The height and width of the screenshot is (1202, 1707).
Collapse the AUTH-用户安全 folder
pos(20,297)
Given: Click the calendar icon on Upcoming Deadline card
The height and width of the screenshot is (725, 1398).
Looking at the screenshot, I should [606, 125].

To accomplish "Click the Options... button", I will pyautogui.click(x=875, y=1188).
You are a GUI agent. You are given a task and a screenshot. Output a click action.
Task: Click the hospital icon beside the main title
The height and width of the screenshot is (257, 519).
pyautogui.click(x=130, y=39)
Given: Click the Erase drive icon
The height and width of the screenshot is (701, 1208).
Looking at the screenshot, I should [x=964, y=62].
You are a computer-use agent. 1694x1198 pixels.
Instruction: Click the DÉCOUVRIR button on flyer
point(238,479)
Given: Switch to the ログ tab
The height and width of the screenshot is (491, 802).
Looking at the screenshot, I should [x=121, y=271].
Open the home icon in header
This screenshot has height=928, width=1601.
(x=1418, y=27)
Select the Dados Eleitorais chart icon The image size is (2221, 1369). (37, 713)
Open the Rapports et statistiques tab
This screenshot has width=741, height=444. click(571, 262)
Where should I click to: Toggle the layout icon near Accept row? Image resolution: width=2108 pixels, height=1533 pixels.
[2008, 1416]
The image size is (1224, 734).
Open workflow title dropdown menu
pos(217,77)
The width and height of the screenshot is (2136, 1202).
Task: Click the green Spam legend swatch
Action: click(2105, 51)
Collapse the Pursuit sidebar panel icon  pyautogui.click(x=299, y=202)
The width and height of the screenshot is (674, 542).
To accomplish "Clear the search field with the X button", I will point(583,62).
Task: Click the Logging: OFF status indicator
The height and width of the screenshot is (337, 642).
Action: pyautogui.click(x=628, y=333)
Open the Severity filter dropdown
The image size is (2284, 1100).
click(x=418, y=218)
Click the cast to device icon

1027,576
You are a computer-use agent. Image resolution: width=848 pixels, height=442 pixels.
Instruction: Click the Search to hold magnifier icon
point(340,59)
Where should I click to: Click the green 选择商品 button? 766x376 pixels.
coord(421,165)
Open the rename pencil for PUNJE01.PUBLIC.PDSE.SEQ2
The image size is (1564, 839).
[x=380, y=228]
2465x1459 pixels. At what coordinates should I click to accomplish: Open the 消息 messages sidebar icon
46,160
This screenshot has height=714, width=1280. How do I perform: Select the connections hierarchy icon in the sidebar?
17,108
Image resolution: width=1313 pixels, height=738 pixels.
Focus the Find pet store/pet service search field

Aim of the task
Reply with the complete data above, every character as it stands.

Task output
The height and width of the screenshot is (1202, 1707).
Collapse the AUTH-用户安全 folder
pos(20,297)
Given: Click the calendar icon on Upcoming Deadline card
The height and width of the screenshot is (725, 1398).
Looking at the screenshot, I should [606, 125].

To accomplish "Click the Options... button", I will pyautogui.click(x=875, y=1188).
You are a GUI agent. You are given a task and a screenshot. Output a click action.
Task: Click the hospital icon beside the main title
The height and width of the screenshot is (257, 519).
pyautogui.click(x=130, y=39)
Given: Click the Erase drive icon
The height and width of the screenshot is (701, 1208).
Looking at the screenshot, I should [x=964, y=62].
You are a computer-use agent. 1694x1198 pixels.
Instruction: Click the DÉCOUVRIR button on flyer
point(238,479)
Given: Switch to the ログ tab
The height and width of the screenshot is (491, 802).
Looking at the screenshot, I should [x=121, y=271].
Open the home icon in header
This screenshot has height=928, width=1601.
(x=1418, y=27)
Select the Dados Eleitorais chart icon The image size is (2221, 1369). (37, 713)
Open the Rapports et statistiques tab
This screenshot has width=741, height=444. click(571, 262)
Where should I click to: Toggle the layout icon near Accept row? Image resolution: width=2108 pixels, height=1533 pixels.
[2008, 1416]
The image size is (1224, 734).
Open workflow title dropdown menu
pos(217,77)
The width and height of the screenshot is (2136, 1202).
Task: Click the green Spam legend swatch
Action: click(2105, 51)
Collapse the Pursuit sidebar panel icon  pyautogui.click(x=299, y=202)
The width and height of the screenshot is (674, 542).
To accomplish "Clear the search field with the X button", I will point(583,62).
Task: Click the Logging: OFF status indicator
The height and width of the screenshot is (337, 642).
Action: pyautogui.click(x=628, y=333)
Open the Severity filter dropdown
The image size is (2284, 1100).
click(x=418, y=218)
Click the cast to device icon

1027,576
You are a computer-use agent. Image resolution: width=848 pixels, height=442 pixels.
Instruction: Click the Search to hold magnifier icon
point(340,59)
Where should I click to: Click the green 选择商品 button? 766x376 pixels.
coord(421,165)
Open the rename pencil for PUNJE01.PUBLIC.PDSE.SEQ2
The image size is (1564, 839).
[x=380, y=228]
2465x1459 pixels. At what coordinates should I click to accomplish: Open the 消息 messages sidebar icon
46,160
This screenshot has height=714, width=1280. How do I perform: Select the connections hierarchy icon in the sidebar?
17,108
Image resolution: width=1313 pixels, height=738 pixels.
Focus the Find pet store/pet service search field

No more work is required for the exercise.